Os que vestem toga deveriam começar por reconhecer que a Lava Jato desempregou 4,4 milhões de brasileiros, e privaram o país de 172 bilhões de reais em investimentos, e de 47,4 bilhões de reais em arrecadação.

Aos militares resta admitir que sua competência se limita a matar gente, como atestam desnecessárias 270 mil mortes, aliás, computadas por civis, pois nem para isso serviram os “especialistas em logística”de rouba camuflada.

Ronda
Juízes e militares têm ainda um escape “honrado”. Basta pedirem a antológica “licença para trabalhar”, sair de fininho da política, e voltar a cuidar de suas respectivas atribuições constitucionais.

Quem nunca sairá da arena política é o “mercado”, aquela fantasia sob ao qual se escondem figuras como Micheal Klein, que do alto de sua pequenez declarou ao “Estadão” que Bolsonaro faz “o melhor trabalho possível”quanto à pandemia.

O “melhor possível” para Klein é o negacionismo contra vacinas, contra máscaras e contra o distanciamento social. Claro, as Casas Bahia lucram mais sem lockdown.

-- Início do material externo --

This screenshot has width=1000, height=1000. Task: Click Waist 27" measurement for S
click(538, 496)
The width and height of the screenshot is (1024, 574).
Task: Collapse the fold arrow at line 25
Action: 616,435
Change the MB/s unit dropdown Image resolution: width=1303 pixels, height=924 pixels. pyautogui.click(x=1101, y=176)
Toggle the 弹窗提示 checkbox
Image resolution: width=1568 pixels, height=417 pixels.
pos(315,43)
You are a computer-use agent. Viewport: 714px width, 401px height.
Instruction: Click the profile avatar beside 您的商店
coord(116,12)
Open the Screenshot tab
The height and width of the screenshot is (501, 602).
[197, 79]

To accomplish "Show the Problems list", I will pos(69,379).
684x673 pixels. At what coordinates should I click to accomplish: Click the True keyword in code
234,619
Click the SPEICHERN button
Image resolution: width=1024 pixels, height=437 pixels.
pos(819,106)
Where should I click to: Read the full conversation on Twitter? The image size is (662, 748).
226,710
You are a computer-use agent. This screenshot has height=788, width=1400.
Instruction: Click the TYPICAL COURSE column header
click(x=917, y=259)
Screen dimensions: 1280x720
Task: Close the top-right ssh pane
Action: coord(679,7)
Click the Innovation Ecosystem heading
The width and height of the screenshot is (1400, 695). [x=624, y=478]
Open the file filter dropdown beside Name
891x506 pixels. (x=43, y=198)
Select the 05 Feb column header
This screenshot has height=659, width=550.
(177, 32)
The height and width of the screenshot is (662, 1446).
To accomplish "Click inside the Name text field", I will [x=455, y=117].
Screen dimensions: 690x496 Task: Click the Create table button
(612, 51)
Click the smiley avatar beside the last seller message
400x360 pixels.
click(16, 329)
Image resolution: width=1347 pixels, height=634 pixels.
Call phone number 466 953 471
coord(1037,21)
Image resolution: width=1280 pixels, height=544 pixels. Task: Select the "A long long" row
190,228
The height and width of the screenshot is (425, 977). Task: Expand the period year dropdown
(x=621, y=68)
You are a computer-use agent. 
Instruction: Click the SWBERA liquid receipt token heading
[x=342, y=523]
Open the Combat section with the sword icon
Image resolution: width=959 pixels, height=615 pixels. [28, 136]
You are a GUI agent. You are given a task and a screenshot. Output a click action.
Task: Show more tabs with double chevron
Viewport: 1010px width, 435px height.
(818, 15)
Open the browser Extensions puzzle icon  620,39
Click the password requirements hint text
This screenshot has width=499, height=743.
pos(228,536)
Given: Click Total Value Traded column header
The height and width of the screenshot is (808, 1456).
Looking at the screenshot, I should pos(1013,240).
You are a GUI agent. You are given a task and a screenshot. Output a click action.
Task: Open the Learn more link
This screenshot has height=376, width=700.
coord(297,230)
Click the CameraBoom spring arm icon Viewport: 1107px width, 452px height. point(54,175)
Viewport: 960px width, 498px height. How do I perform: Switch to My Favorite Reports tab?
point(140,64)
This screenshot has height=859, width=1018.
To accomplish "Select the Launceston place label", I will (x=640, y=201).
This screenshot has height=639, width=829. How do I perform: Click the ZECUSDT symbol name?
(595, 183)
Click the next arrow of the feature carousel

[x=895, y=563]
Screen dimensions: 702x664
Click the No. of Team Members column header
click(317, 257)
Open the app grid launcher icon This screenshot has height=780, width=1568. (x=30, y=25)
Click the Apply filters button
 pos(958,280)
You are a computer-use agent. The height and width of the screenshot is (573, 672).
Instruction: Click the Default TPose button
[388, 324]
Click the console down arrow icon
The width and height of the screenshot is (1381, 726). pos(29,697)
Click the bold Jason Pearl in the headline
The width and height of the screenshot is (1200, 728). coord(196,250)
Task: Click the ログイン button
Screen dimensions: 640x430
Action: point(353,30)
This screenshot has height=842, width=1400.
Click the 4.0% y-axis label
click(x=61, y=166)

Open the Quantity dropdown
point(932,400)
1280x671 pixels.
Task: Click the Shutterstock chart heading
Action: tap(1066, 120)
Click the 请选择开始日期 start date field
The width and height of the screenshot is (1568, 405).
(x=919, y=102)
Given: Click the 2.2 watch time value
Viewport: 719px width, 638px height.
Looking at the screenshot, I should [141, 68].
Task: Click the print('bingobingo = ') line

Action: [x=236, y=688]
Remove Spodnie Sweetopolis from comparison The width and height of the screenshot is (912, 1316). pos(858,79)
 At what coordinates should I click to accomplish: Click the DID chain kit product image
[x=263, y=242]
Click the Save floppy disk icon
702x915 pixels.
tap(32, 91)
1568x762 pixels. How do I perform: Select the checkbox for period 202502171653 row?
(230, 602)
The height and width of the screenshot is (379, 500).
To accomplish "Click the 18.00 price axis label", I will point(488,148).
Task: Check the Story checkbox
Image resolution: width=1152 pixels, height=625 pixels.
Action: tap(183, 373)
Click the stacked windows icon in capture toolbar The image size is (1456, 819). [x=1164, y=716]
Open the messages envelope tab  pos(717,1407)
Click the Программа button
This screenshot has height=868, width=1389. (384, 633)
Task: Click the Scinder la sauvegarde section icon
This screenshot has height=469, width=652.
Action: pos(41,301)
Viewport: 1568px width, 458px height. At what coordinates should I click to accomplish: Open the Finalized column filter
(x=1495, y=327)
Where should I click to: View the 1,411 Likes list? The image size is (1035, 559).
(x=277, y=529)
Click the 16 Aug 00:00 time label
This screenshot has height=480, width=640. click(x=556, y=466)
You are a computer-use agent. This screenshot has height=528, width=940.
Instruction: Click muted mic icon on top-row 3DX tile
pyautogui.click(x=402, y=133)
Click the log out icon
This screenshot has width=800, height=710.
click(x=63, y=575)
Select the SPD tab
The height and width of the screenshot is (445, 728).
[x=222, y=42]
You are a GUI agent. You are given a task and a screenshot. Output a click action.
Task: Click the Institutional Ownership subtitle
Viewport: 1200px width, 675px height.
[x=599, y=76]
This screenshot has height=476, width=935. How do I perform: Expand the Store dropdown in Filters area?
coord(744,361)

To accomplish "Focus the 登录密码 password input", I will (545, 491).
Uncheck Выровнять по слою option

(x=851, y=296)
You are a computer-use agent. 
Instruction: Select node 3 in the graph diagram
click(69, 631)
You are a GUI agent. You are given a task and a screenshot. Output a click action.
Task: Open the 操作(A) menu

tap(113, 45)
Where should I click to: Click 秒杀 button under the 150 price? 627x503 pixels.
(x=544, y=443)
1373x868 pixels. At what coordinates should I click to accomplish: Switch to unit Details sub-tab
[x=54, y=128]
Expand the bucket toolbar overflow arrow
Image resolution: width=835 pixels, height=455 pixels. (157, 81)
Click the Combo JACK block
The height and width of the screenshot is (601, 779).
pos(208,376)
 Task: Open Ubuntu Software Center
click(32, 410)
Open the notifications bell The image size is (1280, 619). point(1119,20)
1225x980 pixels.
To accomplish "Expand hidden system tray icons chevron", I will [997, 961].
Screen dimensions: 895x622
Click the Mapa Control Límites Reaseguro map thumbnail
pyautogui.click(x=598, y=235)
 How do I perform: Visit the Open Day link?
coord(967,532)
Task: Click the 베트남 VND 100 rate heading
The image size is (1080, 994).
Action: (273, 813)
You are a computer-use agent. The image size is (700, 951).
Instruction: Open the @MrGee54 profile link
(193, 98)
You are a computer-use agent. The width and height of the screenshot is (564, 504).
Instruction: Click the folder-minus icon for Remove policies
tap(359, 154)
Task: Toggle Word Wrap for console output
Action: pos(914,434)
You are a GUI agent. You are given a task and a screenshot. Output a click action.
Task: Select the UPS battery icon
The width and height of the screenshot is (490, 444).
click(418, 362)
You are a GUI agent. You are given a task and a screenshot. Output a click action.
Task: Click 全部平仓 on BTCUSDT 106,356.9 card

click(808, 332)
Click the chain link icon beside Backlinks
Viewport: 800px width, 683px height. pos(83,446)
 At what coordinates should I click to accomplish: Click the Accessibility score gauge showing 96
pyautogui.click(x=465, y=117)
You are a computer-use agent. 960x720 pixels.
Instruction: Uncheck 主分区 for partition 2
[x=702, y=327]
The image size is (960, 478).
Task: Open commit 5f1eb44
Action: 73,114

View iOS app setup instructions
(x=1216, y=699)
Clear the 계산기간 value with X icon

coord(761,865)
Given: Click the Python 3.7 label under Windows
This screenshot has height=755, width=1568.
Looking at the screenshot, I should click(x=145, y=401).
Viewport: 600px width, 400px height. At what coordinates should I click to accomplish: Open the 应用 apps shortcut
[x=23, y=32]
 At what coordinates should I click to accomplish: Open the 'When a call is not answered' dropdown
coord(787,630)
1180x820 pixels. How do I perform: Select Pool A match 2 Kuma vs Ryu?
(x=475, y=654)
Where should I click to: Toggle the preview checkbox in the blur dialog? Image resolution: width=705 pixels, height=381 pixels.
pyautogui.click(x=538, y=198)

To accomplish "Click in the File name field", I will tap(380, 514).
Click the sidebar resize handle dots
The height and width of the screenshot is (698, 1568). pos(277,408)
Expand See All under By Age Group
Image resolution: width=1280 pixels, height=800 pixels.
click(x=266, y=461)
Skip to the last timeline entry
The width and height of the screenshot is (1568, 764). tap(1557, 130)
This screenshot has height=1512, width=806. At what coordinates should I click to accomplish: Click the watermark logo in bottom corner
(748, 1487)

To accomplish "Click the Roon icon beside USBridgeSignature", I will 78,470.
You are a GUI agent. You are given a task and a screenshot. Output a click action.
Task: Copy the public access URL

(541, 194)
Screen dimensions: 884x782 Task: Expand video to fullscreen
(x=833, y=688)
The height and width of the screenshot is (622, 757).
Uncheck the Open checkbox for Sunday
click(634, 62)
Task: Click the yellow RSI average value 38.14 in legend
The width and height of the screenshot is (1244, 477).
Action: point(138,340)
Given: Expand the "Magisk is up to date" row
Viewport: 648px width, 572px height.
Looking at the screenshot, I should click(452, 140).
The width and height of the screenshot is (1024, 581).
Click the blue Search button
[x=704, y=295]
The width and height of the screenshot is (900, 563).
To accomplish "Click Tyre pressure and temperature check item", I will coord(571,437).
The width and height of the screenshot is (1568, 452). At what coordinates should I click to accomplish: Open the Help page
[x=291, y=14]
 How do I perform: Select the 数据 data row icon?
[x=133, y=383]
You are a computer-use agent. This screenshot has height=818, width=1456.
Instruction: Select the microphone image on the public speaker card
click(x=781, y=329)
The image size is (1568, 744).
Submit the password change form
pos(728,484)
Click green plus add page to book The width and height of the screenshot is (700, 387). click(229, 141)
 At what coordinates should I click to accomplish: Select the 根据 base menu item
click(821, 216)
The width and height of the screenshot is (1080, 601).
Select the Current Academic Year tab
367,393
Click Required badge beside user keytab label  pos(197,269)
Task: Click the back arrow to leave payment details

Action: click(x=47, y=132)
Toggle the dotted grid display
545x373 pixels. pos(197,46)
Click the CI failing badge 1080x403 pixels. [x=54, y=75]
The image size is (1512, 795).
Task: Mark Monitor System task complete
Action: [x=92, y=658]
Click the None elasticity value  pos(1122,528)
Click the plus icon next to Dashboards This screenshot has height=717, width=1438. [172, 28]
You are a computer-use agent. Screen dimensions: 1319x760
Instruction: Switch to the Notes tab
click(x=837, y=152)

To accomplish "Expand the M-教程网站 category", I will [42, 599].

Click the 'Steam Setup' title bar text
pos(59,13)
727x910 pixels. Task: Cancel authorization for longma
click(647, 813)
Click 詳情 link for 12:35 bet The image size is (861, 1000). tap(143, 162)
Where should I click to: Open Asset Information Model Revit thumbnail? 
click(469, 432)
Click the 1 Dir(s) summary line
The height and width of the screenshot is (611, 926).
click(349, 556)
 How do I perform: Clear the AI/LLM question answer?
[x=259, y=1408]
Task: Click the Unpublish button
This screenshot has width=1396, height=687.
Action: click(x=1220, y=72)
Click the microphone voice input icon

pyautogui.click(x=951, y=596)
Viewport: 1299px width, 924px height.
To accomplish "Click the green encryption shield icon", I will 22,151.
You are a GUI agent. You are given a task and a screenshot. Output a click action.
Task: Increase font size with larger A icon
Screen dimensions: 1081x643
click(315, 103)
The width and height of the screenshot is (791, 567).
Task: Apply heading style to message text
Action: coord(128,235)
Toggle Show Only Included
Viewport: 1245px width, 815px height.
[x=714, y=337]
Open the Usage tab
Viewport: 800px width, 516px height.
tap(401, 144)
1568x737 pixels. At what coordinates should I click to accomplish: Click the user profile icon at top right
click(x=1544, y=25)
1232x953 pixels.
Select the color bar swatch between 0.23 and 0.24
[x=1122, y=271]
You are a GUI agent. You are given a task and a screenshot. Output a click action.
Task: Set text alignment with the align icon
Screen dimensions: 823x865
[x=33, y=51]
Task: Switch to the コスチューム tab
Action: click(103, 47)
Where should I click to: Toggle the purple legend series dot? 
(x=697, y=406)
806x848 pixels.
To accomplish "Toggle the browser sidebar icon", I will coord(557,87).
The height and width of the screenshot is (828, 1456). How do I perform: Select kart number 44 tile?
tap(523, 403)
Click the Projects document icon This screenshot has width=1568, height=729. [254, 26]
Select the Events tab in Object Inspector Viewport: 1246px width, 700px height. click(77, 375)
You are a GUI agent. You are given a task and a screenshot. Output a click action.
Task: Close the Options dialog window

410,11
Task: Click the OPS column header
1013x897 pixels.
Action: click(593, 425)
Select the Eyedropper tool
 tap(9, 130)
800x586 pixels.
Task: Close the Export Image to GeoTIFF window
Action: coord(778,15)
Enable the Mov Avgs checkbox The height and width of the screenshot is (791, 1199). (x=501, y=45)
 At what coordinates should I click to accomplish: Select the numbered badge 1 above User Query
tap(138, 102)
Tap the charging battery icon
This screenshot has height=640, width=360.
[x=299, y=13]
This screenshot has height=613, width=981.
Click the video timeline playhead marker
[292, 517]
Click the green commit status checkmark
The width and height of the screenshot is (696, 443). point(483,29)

Mas há algo mais significativo na entrevista do empresário: “Acho que o presidente está fazendo um bom trabalho. Está sendo bem autoritário, bem decisivo. (…) renovaria por mais quatro anos”.

O Brasil
A promiscuidade entre o “mercado” e o fascismo vem de longa data e revela a identidade genética entre a ideologia de Bolsonaro e o liberalismo, a qual incomoda aos mocinhos de sapatênis: o que importa para ambos é o “eu”. Os pobres que se lasquem.

No entanto, a agenda tornada necessária pela catástrofe da pandemia é exatamente a oposta à do fascismo e do liberalismo. Os brasileiros precisam de um plano social emergencial, com metas principais reunidas em duas palavras:

Vacinas e empregos
Um plano construído e legitimado democraticamente nos debates políticos, e depois submetido ao teste das urnas, sem golpes, sem “pronunciamientos”, sem sobressaltos, sem milicianos ou procuradores.

Para isso é preciso que a arena política seja “desembargada” dos autoritarismo que hoje a caracterizam, e que tanto alegram aos Michel Klein da vida.

O Brasil não precisa nem de juízes, nem de militares, para garantir vacina e empregos. Nessas áreas, ambos demonstraram largamente suas incompetência.

*Normando Rodrigues é assessor jurídico do Sindipetro-NF e da FUP.